本発明の一つの実施例では、上記の使用において、上記伝導性有機組成物は温度に敏感でない熱伝導性もさらに有する。
本発明の他の実施例では、上記の使用において、組成物は一種以上の導電性充填材を含み、その少なくとも一つの充填材はカーボンナノチューブから成り、このカーボンナノチューブの縦横比(L/D)は5以上、好ましくは50以上、さらに好ましくは100以上である。
本発明のさらに他の実施例では、上記の使用において、組成物中のカーボンナノチューブの重量百分率は30%以下、好ましくは、0.01〜20%、さらに有利には0.1〜15%である。
【0021】
本発明のさらに他の実施例では、上記の使用において、カーボンナノチューブは0.4〜50ナノメートルの直径を有し、その長さは直径の100〜100000倍である。
本発明のさらに他の実施例では、上記の使用において、カーボンナノチューブは多重壁形で、その直径は10〜30ナノメートル、その長さは0.5ミクロン以上である。
本発明のさらに他の実施例では、上記の使用において、有機組成物が0.01〜5%のパーコレーション限界(seuil de percolation)を有する。
本発明のさらに他の実施例では、上記の使用において、有機組成物が油、油脂のような液体(例えば潤滑用に使われる液体、水または溶剤をベースにした液体配合物、例えば接着剤、ペイントおよびニス)から選択される一種以上の高分子物質をさらに含む。
【0022】
本発明のさらに他の実施例では、上記の使用において、有機組成物が少なくとも一種の半結晶タイプのポリマーを含む。
本発明は特に好ましい用途は電子部品のパッケージング、ガソリンパイプの製造(燃料ライン)、静電気防止剤コーテング、サーミスター、スーパーキャパシター電極、機械的補強材繊維、織物繊維、ゴムまたはエラストマー配合物、シール、無線周波数電磁波および電磁波のスクリーンである。
【0023】
本発明のさらに他の対象は、新規産業的製品としての温度に敏感でない電気抵抗率を有する伝導性の有機組成物にある。
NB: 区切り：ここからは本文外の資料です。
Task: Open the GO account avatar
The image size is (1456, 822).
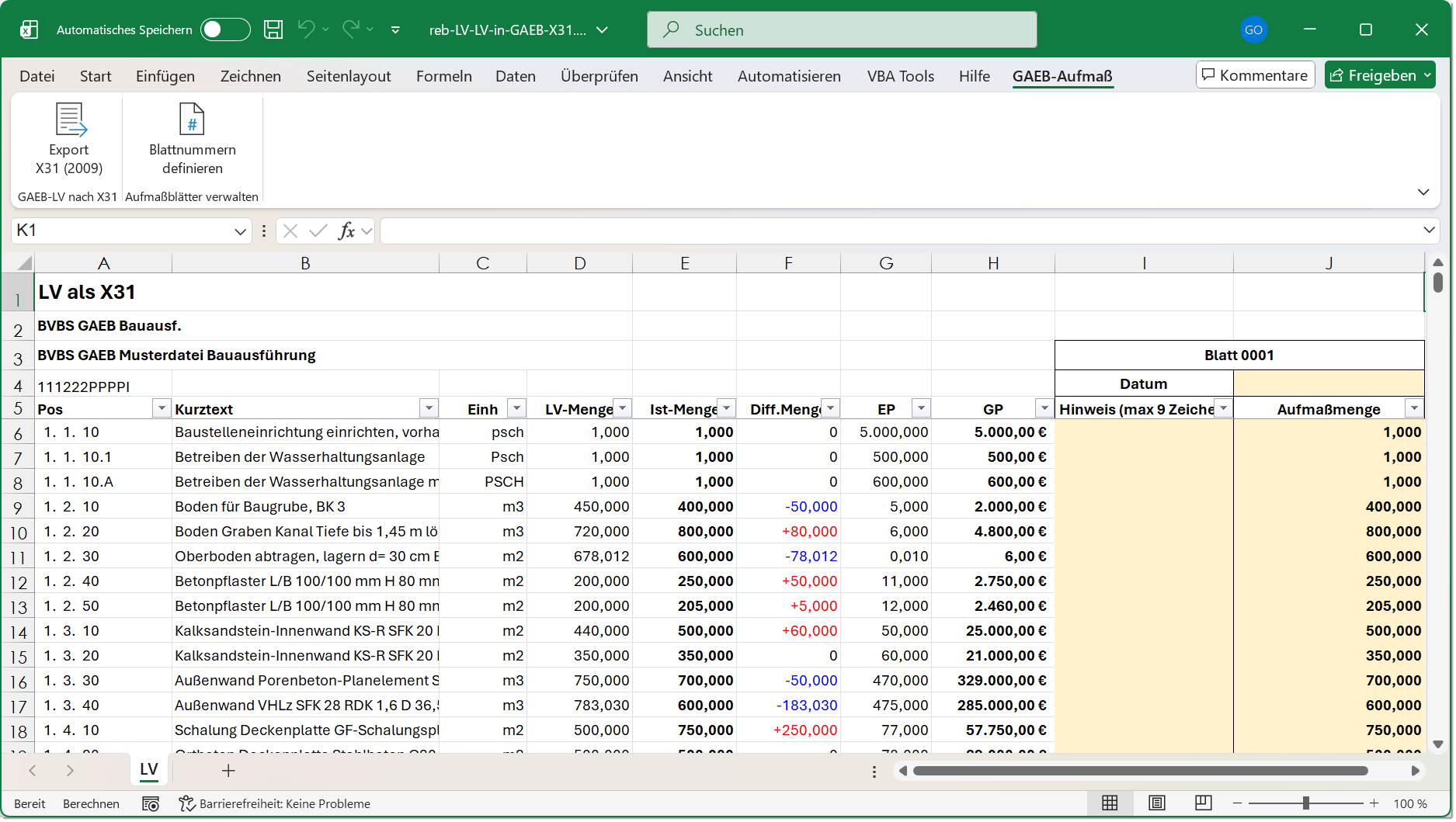Action: click(1254, 29)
この有機組成物は組成物の重量に対して30重量%以下のカーボンナノチューブを含み、このカーボンナノチューブの直径は0.4〜50nmであり、その縦横比(L/D)は100以上である。この有機組成物は下記(a)〜(h)の中から選択をされる少なくとも一種のポリマー材料を含む:
(a)下記樹脂から成る熱可塑性樹脂のグループ:
i) アクリロニトリル‐ブタジエン‐スチレン共重合樹脂(ABS)、
ii)アクリロニトリル−エチレン/プロピレン−スチレン(AES)、
iii)メタアクリル酸メチル-ブタジエン−スチレン(MBS)、
iv)アクリロニトリル-ブタジエン-メタアクリル酸メチル−スチレン(ABMS)、
v) アクリロニトリル-n-ブチルアクリレート・スチレン(AAS)
(b)変性ポリスチレンゴム;
【0024】
(c)下記の樹脂:
I)ポリスチレン、ポリメチルメタクリレート、酢酸セルロース、ポリアミド、ポリエステル、ポリアクリロニトリル、ポリカーボネート、ポリフェニレンオキサイド、ポリケトン、ポリスルホン、ポリフェニレンスルフィド;
(d)下記の樹脂:
i)ハロゲン化、フッ素化、塩素化または珪素化されたポリベンズイミダゾール;
【0025】
(e)フェノール、尿素、メラミン、キシレン、ジアリルフタレート、エポキシ、アニリン、フラン、ポリウレタンをベースにした樹脂から成る熱硬化性樹脂のグループ;
(f)スチレン-タイプのエラストマー、例えばスチレン−ブタジエン−スチレンブロック共重合体またはスチレン-イソプレン−スチレン・ブロック共重合体またはこれらの水素化物、PVC、ウレタン、ポリエステル、ポリアミドタイプのエラストマー、ポリブタジエン-タイプの熱可塑性エラストマー、例えば1,2- ポリブタジエンまたはtrans-l,4- ポリブタジエン樹脂;塩素化ポリエチレン、フッ素化されたタイプの熱可塑性エラストマー、ポリエーテルエステルおよびポリエーテルアミドから成る熱可塑性エラストマーのグループ;
【0026】
(g)セルロース誘導体ポリマー、高分子電解質、イオン性ポリマー、アクリレートポリマー、アクリル酸ポリマー、アラビアゴム、ポリ(ビニルピロリドン)、ポリ(ビニルアルコール)、ポリ(アクリル酸)、ポリ(メタアクリル酸)、ポリアクリル酸ナトリウム、ポリアクリルアミド、ポリ(エチレンオキサイド)、ポリエチレングリコール、ポリ(エチレンホルムアミド)、ポリヒドロキシエーテル、ポリ(ビニルオキサゾリジノンエステル)、メチルセルロース、エチルセルロース、カルボキシメチルセルロース、エチル(ヒドロキシエチル)セルロース、ポリアクリル酸ナトリウム、これらのコポリマーおよび混合物から成される水溶性高分子のグループ;
【0027】
(h)ポリスチレンスルホナート(PSS)、ポリ(1-ビニルピロリドン-co-酢酸ビニール)、ポリ(1-ビニルピロリドン-co-アクリル酸)、ポリ(1−ビニルピロリドン-co-メタクリル酸ジメチルアミノエチル)、ポリビニル硫酸、ポリ(ソジウムスチレン・スルホン酸-co-マレイン酸)、デキストラン、デキストランサルフェート、ゼラチン、ウシ清アルブミン、ポリ(メタクリル酸メチル-co-アクリル酸エチル)、ポリアリルアミンおよびこれらの組合せから成るグループ。
【0028】
本発明の一つの実施例では、上記組成物中のカーボンナノチューブは10〜30ナノメートルの直径を有し、0.5ミクロン以上の長さを有する。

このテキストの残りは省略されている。